◆ Requirement
All lines that hold the string "agent" should be copied. Find them in the listing below.

○ ○ ○

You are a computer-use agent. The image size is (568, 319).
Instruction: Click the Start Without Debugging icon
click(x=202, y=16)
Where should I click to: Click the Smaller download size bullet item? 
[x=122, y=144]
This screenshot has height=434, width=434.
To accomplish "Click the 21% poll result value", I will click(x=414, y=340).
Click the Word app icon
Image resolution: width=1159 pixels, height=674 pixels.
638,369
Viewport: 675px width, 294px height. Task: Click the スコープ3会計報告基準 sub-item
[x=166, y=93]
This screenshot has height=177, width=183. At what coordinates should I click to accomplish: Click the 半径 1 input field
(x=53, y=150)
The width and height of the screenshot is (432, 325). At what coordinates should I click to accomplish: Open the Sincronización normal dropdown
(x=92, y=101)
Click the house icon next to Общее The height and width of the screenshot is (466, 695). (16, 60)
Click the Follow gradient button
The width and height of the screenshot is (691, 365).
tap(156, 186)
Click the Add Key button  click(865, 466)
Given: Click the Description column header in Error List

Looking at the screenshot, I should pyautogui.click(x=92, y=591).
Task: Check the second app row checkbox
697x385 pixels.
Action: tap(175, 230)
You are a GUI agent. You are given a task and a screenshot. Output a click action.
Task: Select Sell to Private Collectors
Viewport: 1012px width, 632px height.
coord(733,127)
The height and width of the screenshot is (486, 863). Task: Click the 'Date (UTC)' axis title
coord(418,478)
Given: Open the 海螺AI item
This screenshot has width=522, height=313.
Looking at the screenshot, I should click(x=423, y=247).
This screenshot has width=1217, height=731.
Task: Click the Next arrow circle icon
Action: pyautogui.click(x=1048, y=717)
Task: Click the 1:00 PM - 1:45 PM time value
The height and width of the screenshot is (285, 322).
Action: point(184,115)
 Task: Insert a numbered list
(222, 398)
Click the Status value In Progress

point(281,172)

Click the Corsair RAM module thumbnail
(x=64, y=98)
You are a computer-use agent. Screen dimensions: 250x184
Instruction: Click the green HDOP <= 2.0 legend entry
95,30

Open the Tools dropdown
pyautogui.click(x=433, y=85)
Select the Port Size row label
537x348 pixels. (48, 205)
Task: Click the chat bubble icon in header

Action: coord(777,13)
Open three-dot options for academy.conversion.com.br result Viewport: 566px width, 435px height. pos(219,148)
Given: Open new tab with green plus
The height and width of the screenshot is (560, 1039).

○ ○ ○

◆ Written answer
You are a computer-use agent. The image size is (568, 319).
You are a GUI agent. You are given a task and a screenshot. Output a click action.
You are a computer-use agent. Screen dimensions: 250x184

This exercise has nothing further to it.